**What you need to do:** Without including the pictures, copy out every line below.

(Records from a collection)
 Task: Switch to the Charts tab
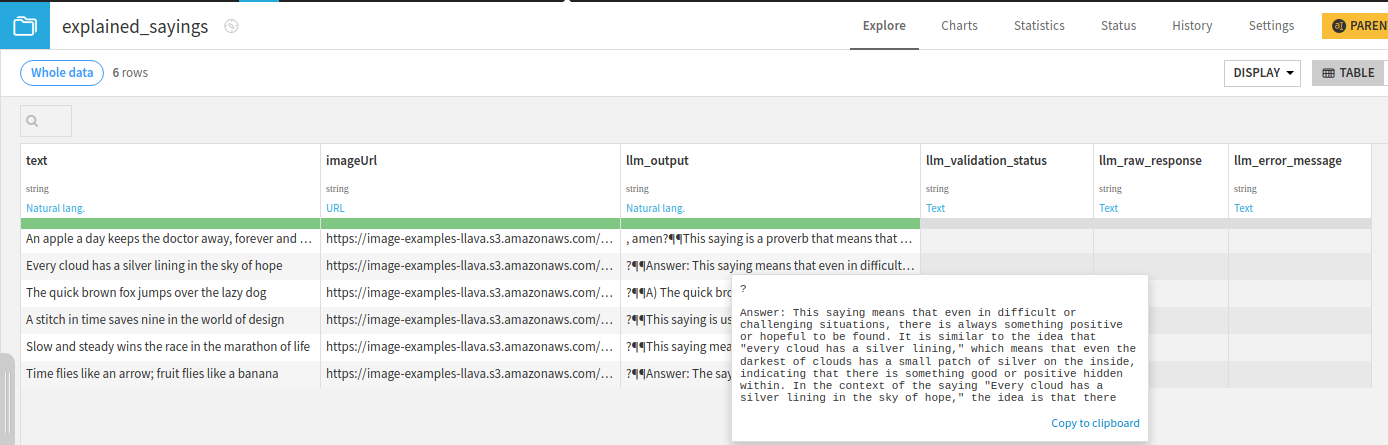click(x=959, y=26)
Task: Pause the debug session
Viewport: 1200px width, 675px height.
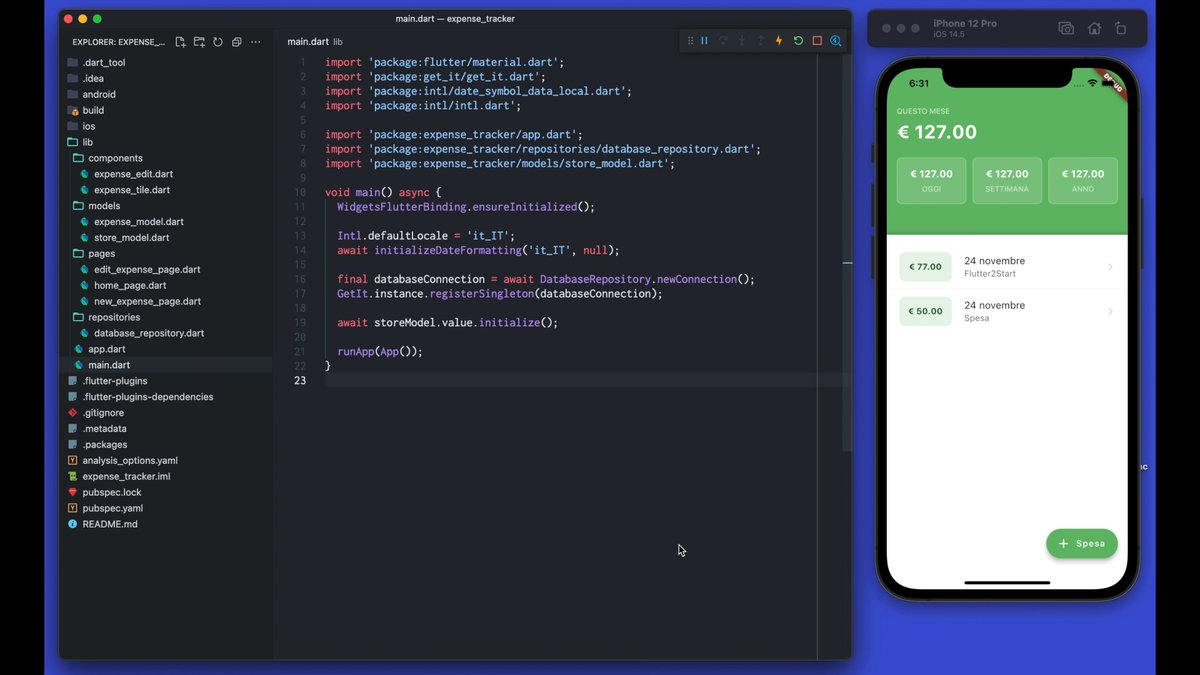Action: click(x=704, y=41)
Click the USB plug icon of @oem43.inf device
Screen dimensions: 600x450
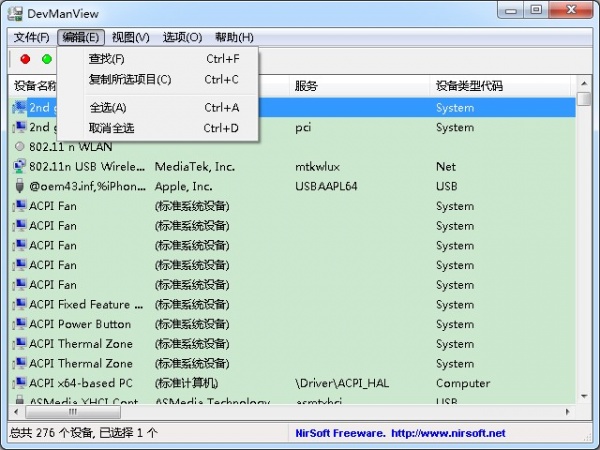pos(19,186)
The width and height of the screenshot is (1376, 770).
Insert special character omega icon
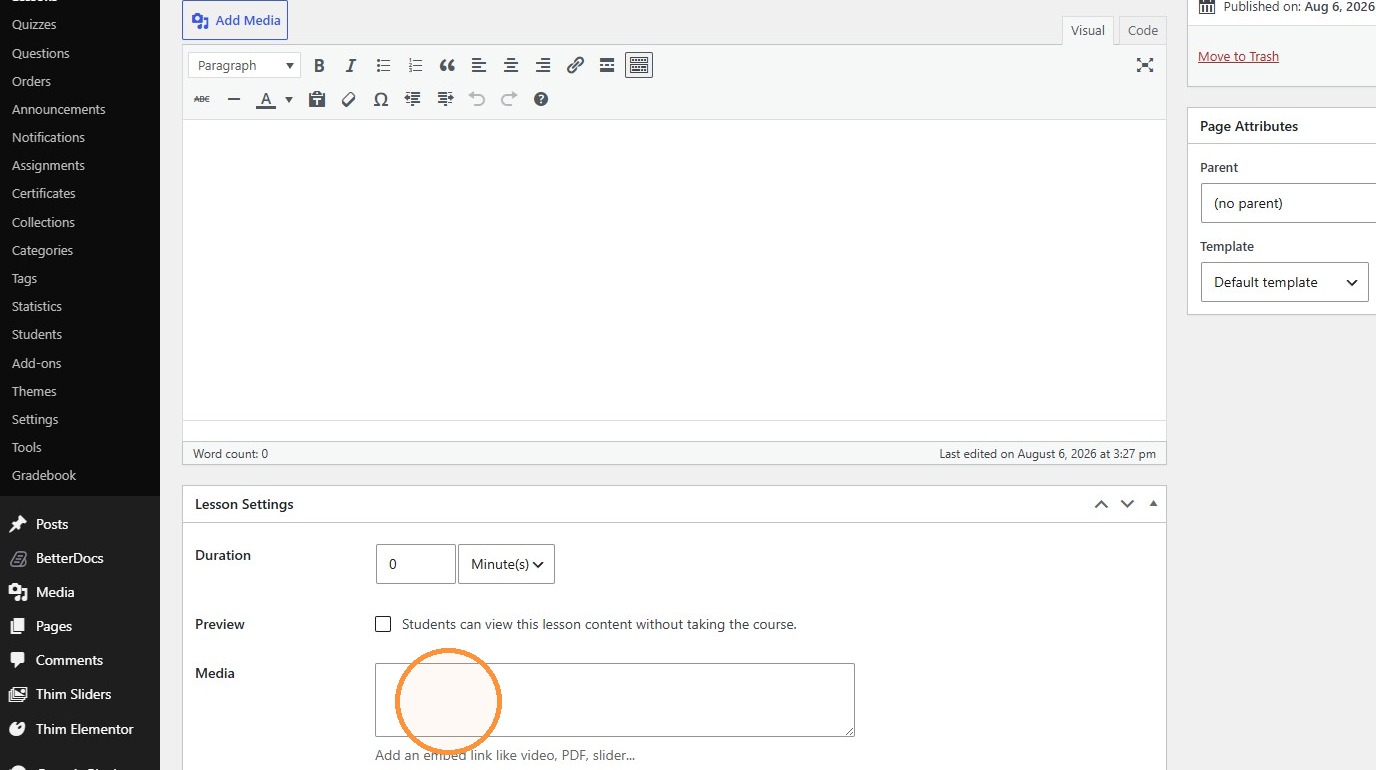[x=381, y=99]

**Output for this task:**
 Task: Switch to the Charts tab
click(x=959, y=26)
Task: Pause the debug session
Viewport: 1200px width, 675px height.
Action: click(x=704, y=41)
Click the USB plug icon of @oem43.inf device
Screen dimensions: 600x450
pos(19,186)
The width and height of the screenshot is (1376, 770).
Insert special character omega icon
[x=381, y=99]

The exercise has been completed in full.